• Written task: Copy out each of the entries below word for word, keeping every line as it appears.

• Dataset records:
** START **

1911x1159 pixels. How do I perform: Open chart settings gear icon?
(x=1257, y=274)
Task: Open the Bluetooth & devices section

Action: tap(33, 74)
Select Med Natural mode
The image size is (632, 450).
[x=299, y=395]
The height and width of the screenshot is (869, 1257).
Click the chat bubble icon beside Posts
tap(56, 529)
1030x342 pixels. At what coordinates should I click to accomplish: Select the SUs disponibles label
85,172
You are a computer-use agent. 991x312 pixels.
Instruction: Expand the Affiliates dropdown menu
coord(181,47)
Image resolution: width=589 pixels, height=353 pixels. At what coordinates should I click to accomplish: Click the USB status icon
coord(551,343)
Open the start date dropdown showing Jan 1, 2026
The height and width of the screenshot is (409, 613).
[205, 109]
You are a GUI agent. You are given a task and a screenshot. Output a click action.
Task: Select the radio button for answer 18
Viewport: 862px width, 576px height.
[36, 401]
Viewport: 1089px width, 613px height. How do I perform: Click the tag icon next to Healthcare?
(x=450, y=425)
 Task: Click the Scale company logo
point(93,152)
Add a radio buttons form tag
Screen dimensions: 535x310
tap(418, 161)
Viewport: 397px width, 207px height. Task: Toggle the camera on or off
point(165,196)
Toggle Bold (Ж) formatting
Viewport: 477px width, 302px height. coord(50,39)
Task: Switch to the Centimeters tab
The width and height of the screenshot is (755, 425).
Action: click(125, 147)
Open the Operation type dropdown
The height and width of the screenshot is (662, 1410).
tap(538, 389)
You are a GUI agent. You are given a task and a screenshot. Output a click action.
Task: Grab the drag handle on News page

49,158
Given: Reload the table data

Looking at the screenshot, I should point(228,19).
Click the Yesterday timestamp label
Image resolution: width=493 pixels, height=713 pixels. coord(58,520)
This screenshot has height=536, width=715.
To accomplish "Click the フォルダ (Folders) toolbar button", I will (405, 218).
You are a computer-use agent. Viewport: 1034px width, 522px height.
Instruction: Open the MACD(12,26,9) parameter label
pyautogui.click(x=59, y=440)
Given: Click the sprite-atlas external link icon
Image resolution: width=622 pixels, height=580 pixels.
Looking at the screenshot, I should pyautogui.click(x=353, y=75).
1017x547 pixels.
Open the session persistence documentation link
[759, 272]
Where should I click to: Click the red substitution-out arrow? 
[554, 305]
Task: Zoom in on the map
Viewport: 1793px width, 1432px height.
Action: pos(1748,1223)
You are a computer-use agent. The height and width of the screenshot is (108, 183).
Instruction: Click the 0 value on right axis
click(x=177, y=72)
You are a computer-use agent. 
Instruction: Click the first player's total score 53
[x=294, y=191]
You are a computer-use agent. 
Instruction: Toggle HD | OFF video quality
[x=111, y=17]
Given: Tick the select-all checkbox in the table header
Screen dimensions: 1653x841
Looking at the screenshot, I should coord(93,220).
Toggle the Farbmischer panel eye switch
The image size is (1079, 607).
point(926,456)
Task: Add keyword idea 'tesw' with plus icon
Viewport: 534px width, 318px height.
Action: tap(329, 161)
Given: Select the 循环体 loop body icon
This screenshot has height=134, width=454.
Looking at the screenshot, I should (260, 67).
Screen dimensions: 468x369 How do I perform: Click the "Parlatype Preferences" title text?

** END **

• Output of the exercise:
1911x1159 pixels. How do I perform: Open chart settings gear icon?
(x=1257, y=274)
Task: Open the Bluetooth & devices section

Action: tap(33, 74)
Select Med Natural mode
The image size is (632, 450).
[x=299, y=395]
The height and width of the screenshot is (869, 1257).
Click the chat bubble icon beside Posts
tap(56, 529)
1030x342 pixels. At what coordinates should I click to accomplish: Select the SUs disponibles label
85,172
You are a computer-use agent. 991x312 pixels.
Instruction: Expand the Affiliates dropdown menu
coord(181,47)
Image resolution: width=589 pixels, height=353 pixels. At what coordinates should I click to accomplish: Click the USB status icon
coord(551,343)
Open the start date dropdown showing Jan 1, 2026
The height and width of the screenshot is (409, 613).
[205, 109]
You are a GUI agent. You are given a task and a screenshot. Output a click action.
Task: Select the radio button for answer 18
Viewport: 862px width, 576px height.
[36, 401]
Viewport: 1089px width, 613px height. How do I perform: Click the tag icon next to Healthcare?
(x=450, y=425)
 Task: Click the Scale company logo
point(93,152)
Add a radio buttons form tag
Screen dimensions: 535x310
tap(418, 161)
Viewport: 397px width, 207px height. Task: Toggle the camera on or off
point(165,196)
Toggle Bold (Ж) formatting
Viewport: 477px width, 302px height. coord(50,39)
Task: Switch to the Centimeters tab
The width and height of the screenshot is (755, 425).
Action: click(125, 147)
Open the Operation type dropdown
The height and width of the screenshot is (662, 1410).
tap(538, 389)
You are a GUI agent. You are given a task and a screenshot. Output a click action.
Task: Grab the drag handle on News page

49,158
Given: Reload the table data

Looking at the screenshot, I should point(228,19).
Click the Yesterday timestamp label
Image resolution: width=493 pixels, height=713 pixels. coord(58,520)
This screenshot has height=536, width=715.
To accomplish "Click the フォルダ (Folders) toolbar button", I will (405, 218).
You are a computer-use agent. Viewport: 1034px width, 522px height.
Instruction: Open the MACD(12,26,9) parameter label
pyautogui.click(x=59, y=440)
Given: Click the sprite-atlas external link icon
Image resolution: width=622 pixels, height=580 pixels.
Looking at the screenshot, I should pyautogui.click(x=353, y=75).
1017x547 pixels.
Open the session persistence documentation link
[759, 272]
Where should I click to: Click the red substitution-out arrow? 
[554, 305]
Task: Zoom in on the map
Viewport: 1793px width, 1432px height.
Action: pos(1748,1223)
You are a computer-use agent. The height and width of the screenshot is (108, 183).
Instruction: Click the 0 value on right axis
click(x=177, y=72)
You are a computer-use agent. 
Instruction: Click the first player's total score 53
[x=294, y=191]
You are a computer-use agent. 
Instruction: Toggle HD | OFF video quality
[x=111, y=17]
Given: Tick the select-all checkbox in the table header
Screen dimensions: 1653x841
Looking at the screenshot, I should coord(93,220).
Toggle the Farbmischer panel eye switch
The image size is (1079, 607).
point(926,456)
Task: Add keyword idea 'tesw' with plus icon
Viewport: 534px width, 318px height.
Action: tap(329, 161)
Given: Select the 循环体 loop body icon
This screenshot has height=134, width=454.
Looking at the screenshot, I should (260, 67).
Screen dimensions: 468x369 How do I perform: Click the "Parlatype Preferences" title text?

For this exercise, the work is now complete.